Sometimes, however, you need to update particular elements of a structure while leaving the remaining elements unchanged. That’s what functional apply and amend are for; they transform specific elements of a container without touching the others. The variations are distinguished by 3 choices:

1. @ or .

Which operator is used, @ or ., determines the interpretation of the indices used to select the elements to transform.

2. container or name

The first argument is either the value of a container or the name of a global variable referring to a container. In the former case, a new object is returned; in the latter, the global variable is modified and its name is returned.
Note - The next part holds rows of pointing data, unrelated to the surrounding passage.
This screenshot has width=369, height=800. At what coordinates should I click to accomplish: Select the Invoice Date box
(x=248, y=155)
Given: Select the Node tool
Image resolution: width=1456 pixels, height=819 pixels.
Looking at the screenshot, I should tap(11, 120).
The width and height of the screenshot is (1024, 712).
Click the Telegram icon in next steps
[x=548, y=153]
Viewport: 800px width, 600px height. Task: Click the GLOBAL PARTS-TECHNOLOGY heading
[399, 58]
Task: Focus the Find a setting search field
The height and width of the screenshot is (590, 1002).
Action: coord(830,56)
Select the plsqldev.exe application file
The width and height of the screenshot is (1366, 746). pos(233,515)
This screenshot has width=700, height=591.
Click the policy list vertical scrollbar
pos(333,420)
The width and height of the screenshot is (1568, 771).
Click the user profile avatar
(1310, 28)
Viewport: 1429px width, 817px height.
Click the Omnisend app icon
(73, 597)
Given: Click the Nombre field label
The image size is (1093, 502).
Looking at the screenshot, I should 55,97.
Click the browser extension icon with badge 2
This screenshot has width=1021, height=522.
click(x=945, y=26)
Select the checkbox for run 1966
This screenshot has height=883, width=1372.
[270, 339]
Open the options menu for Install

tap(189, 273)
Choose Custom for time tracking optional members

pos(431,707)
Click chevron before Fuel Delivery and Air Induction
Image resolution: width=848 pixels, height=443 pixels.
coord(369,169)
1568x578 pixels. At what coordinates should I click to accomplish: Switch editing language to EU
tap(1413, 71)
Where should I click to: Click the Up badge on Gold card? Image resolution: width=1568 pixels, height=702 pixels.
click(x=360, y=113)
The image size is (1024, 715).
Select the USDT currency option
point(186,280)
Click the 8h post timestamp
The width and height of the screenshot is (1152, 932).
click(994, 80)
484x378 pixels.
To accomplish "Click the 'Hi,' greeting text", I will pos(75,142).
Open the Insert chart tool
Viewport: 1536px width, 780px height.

3. monadic or dyadic function

If the transformation requires additional information beyond that contained in each element itself, that is accomplished by using a dyadic function and supplying the additional information in a fourth argument to the operator.

For a detailed discussion, please see the following faqs:

Functional @ (apply)

Functional . (apply)

Lastly, note that there is another pair of overloads for @ and . – each with three arguments – called protected execution, which are invoked when the first argument to @ or . is a function or projection; protected execution is discussed in another faq.